This book has a simple goal: to introduce social scientists to the maximum likelihood principle in a practical way. This praxis includes a) being able to recognize where maximum likelihood methods are needed, b) being able to interpret results from such analyses, and c) being able to implement these methods both in terms of creating the likelihood and in terms of specifying it in a language that permits empirical analysis to be undertaken using the developed, MLE model. The book is aimed at the social sciences.
We take a resolutely applied perspective here, emphasizing core concepts, computation, and model evaluation and interpretation. While we have a chapter that builds out some of the important mathematical results we spend relatively little space discussing formal statistical properties. We made this decision for three reasons. First, we prefer to emphasize the powerful conceptual jump that likelihood-based reasoning represents in the study of statistics, one that enables us to move to a Bayesian setting relatively easily. Second, the statistics underlying the likelihood framework are well-understood and have been for decades. The requisite theorems and proofs are already collected in other excellent volumes so we allocate just a chapter for recapitulating them here. Third, and perhaps most importantly, we find that students learn more and have a more rewarding experience when the acquisition of new technical tools is directly bound up with the substantive applications motivating their study.
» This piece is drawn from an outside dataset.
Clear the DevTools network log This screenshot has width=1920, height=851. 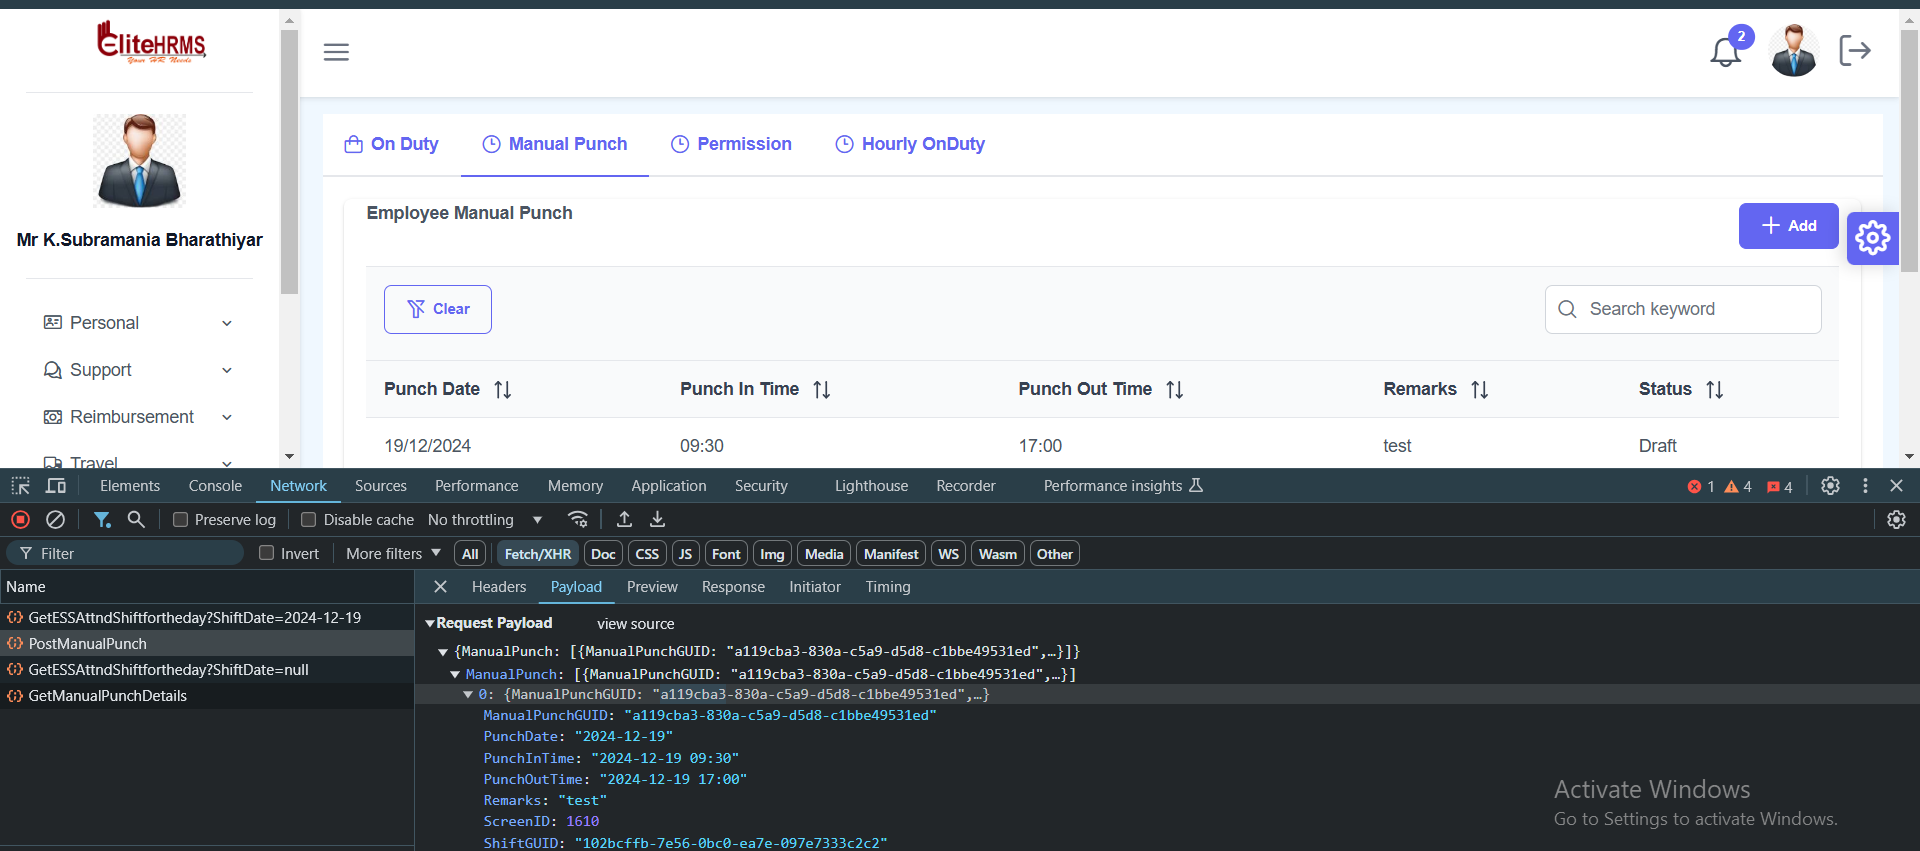tap(56, 520)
The things that make this book unique include a) an exclusive, applied focus on maximum likelihood procedures, b) extensive and repeated discussion of model selection and interpretation, emphasizing computational simulation and out-of-sample prediction, c) up-to-date social science examples, several of which are culled from our own applied work, d) the use of the R statistical computing environment for all examples and graphics, and a public, online repository for R code and datasets.
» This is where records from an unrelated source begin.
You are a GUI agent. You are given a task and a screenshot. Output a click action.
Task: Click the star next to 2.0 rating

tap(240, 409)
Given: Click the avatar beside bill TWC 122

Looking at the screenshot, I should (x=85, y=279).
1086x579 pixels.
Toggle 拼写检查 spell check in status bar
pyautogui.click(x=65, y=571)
This introduces Maximum Likelihood models, covering the basic theory, describes how they are implemented, and covers the application to binary variables.
This Part focuses on Model Evaluation and Model Selection, along with inference and the interpretation of MLE results.
Herein we discuss the generalized linear model, and focus on ordered categorical variables, nominal data, and count data.
In this part, we focus on duration models and strategies for dealing with missing data.
In this epilogue we briefly survey additional topics that can be attacked with a MLE perspective.